今回の小池都知事は、繰り返しますが有権者の投票行動を劇的に変え、前回都知事選挙から13ポイントもの投票率の向上を成し遂げ、291万票にも及ぶ圧倒的な民意を受けて当選しました。

都民の最新の期待をこれほど如実に反映している首長は他になく、現時点においては最強の地位にあります。

一方、東京都議会議員選挙については、なんと1年内、実際には10ヶ月後に迫っているのです。

とすれば、現在の(残りの任期の短い)都議会が、新知事に対して冷淡な対応(例えば挨拶に出ないとか瑣末なことから)を取ればとるほど、議会は旧守派の集まりで民意に対して背を向けているという空気が圧倒的に醸成され、都議会議員個々人の「再選」や自民党といった組織をバックに新たに当選しようとする都議会議員候補の「足枷」になるのです。

対しまして、都民と直接対話しその要望や気持ちにダイレクトに寄り添おうとする無所属や極小政党の候補者には朗報ということになります。

もともと投票に行ってなかった浮動層・無党派層・若者層に訴えて彼らのうちの少しでも投票に向かってもらえれば、そのほとんどを自らの支持に向けることができるかもしれないのです。

国にお金は残っていないと散々繰り返しておきながら、なぜか経済対策となると「現金」を一時金として大判振る舞いすることができる、この逆説のおかしさにそろそろ国民の方も気づいてきているのかもしれません。
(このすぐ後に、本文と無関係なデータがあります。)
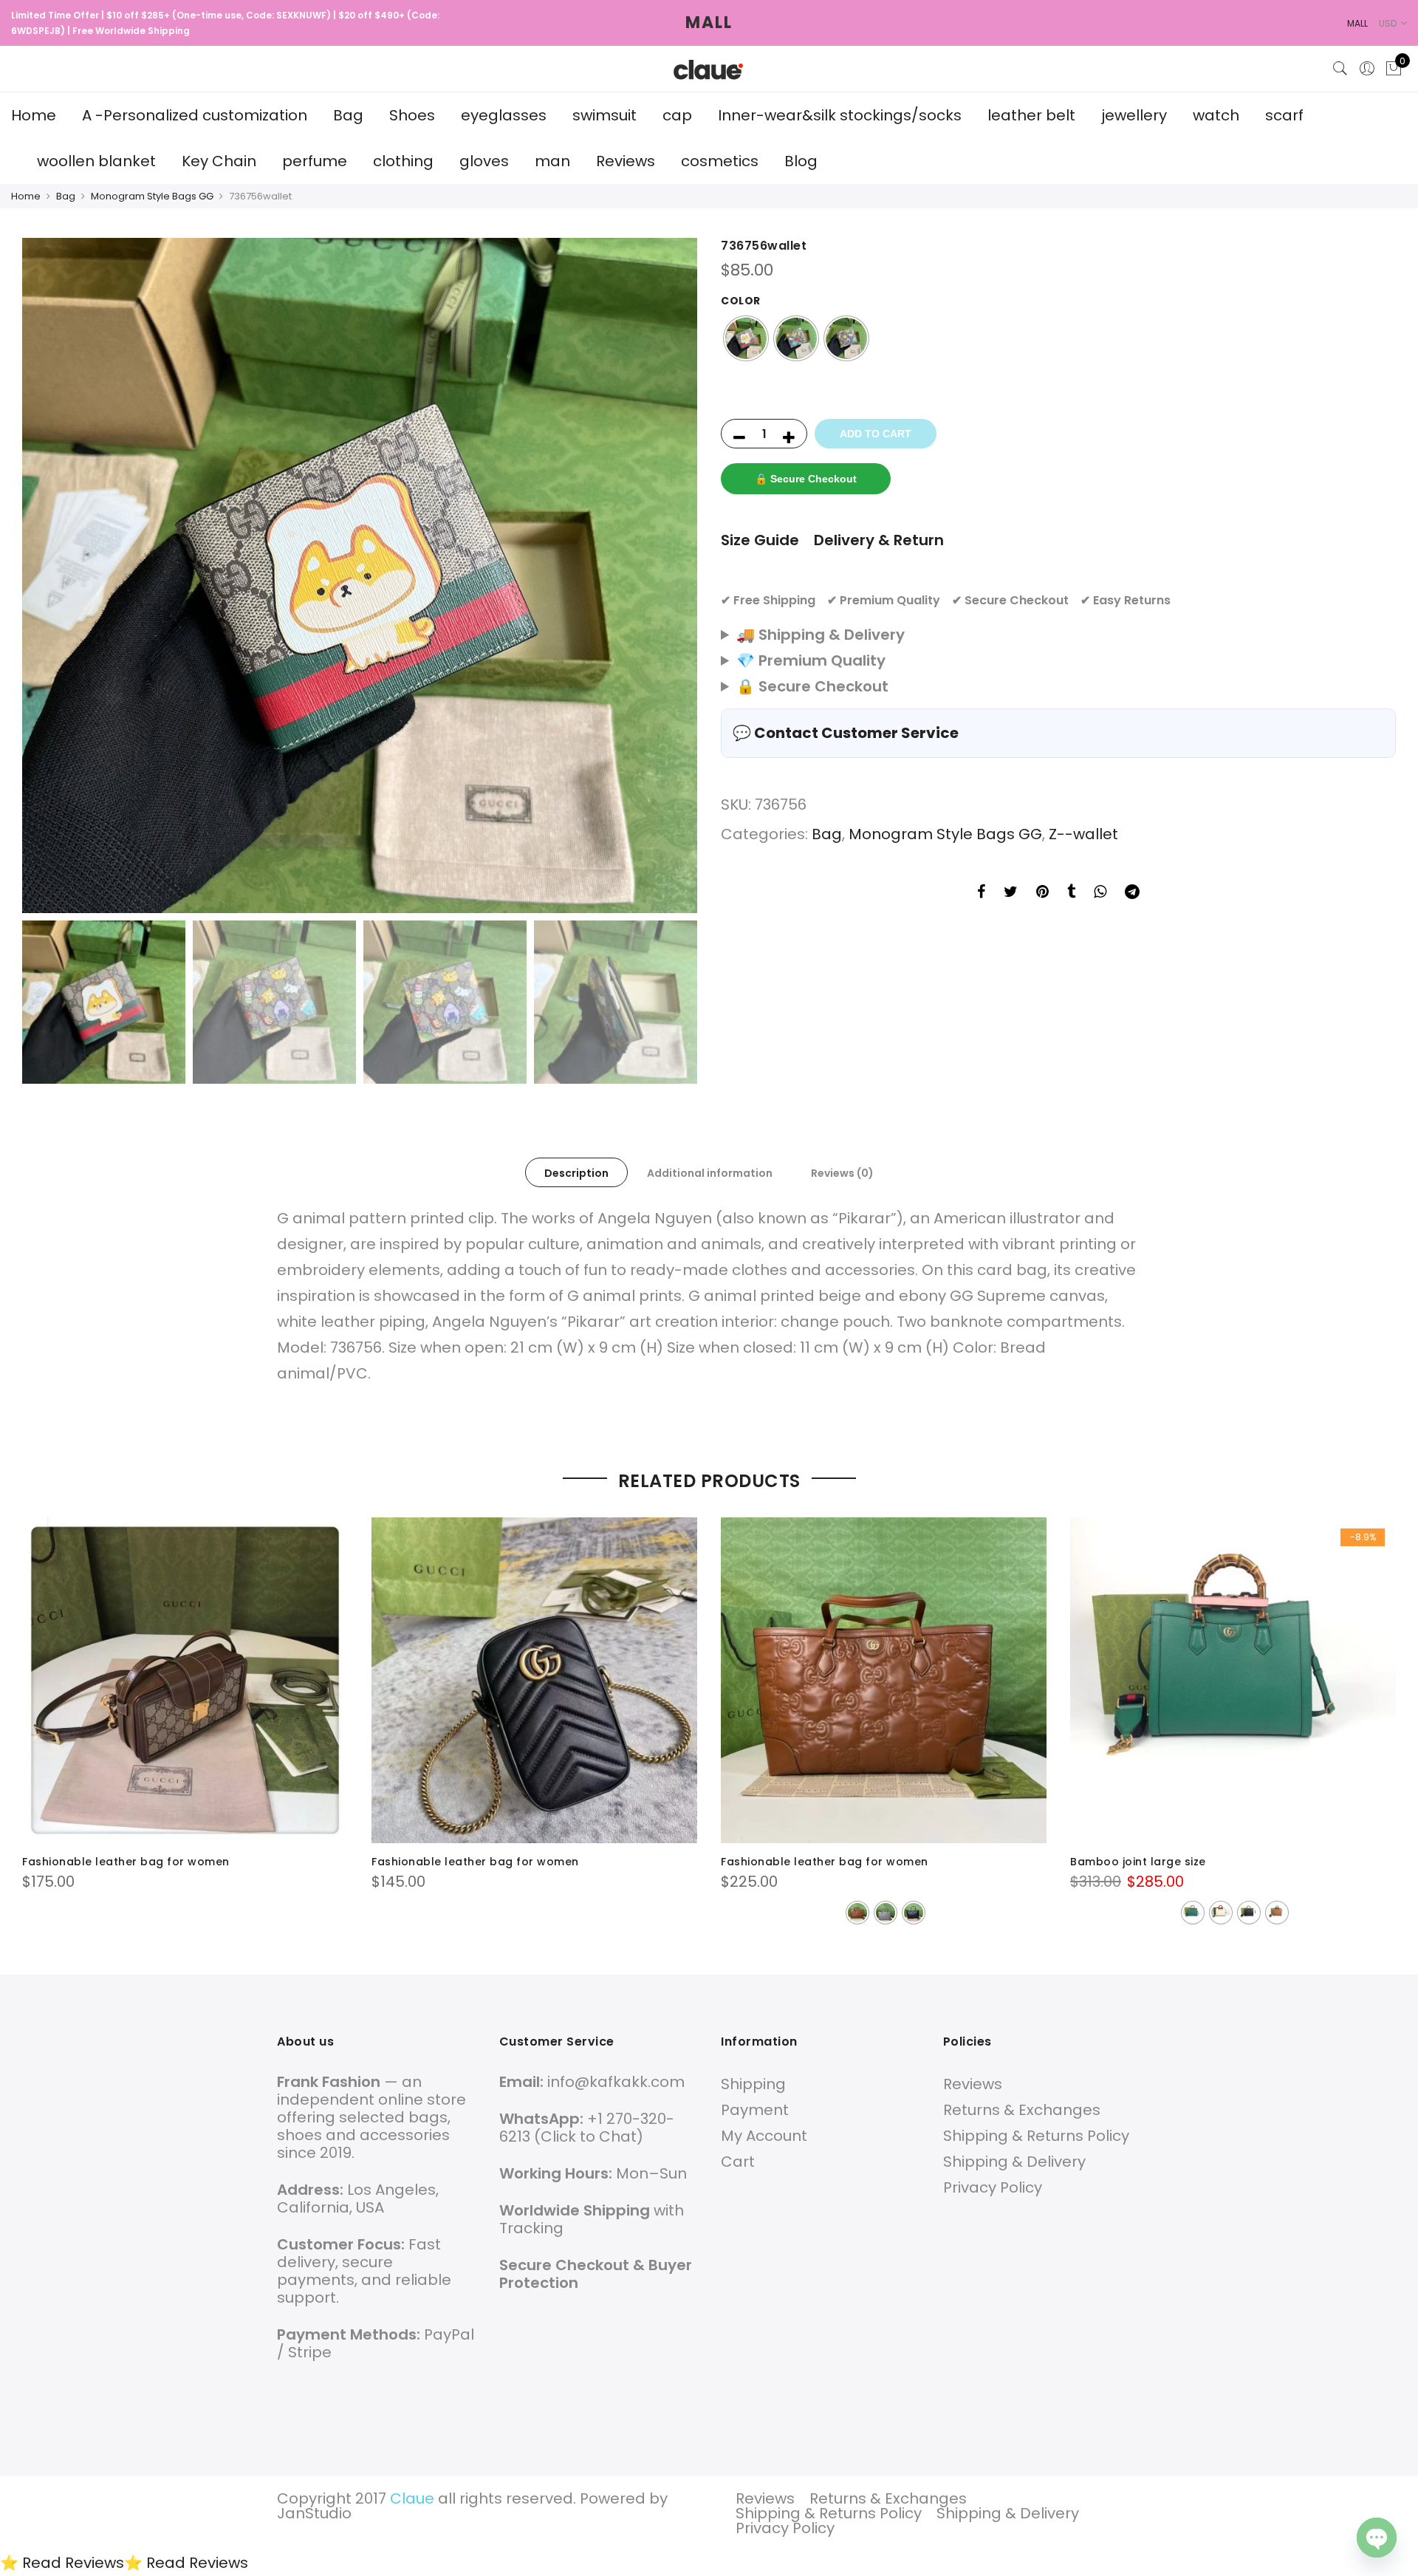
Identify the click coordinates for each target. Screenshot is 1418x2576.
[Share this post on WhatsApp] (1100, 893)
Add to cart (875, 434)
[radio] (746, 338)
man (552, 161)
埋蔵金があるという「公約」で、子ども手当を創設する、年間2万6千円を配ると訴えて政権を取った政党もかつてありました。

しかし、埋蔵金は見つかりませんでした。

代わりに借金が増えました。

配る人や配られる方々が返すのではなく、今投票に行っていない18歳近辺の世代が返すことになるのです。
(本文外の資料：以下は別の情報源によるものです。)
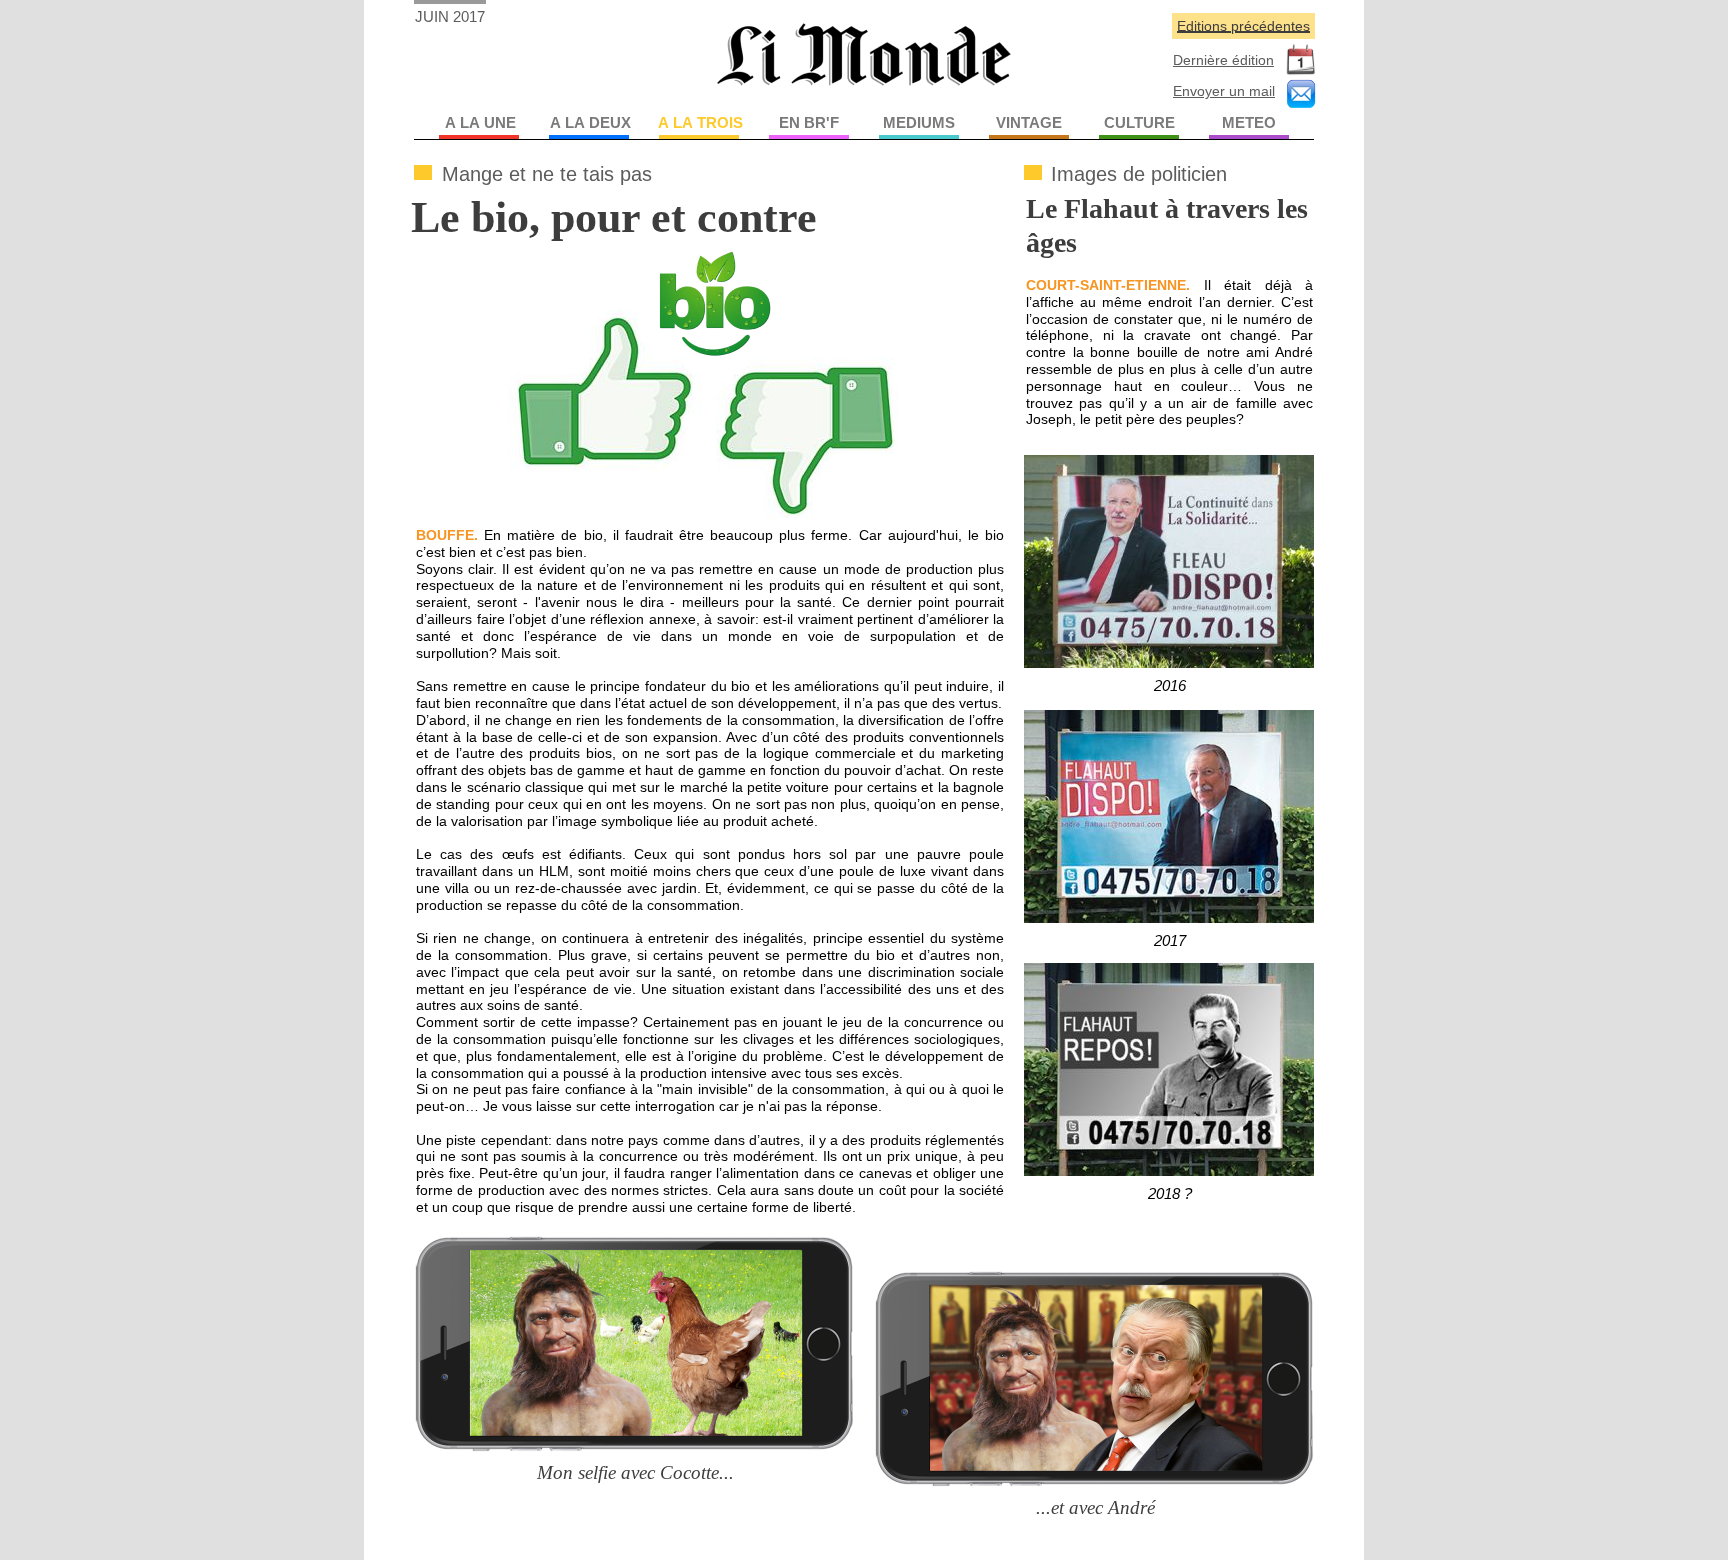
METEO (1249, 122)
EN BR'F (809, 122)
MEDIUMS (919, 122)
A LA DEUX (590, 122)
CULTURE (1139, 122)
話が少しそれましたが、新知事側としても、安易な妥協は自らの支持基盤の決定的な離反を招くことを知っているからこそ、自らが掲げる東京の大改革に向けて(少なくとも今後1年は)大鉈を振るうのではないかと考えています。

1年後、訂正記事を出すかもしれませんが現在の情勢を分析してみました。

ちなみに出馬は永遠に検討中の筆者からは以上です。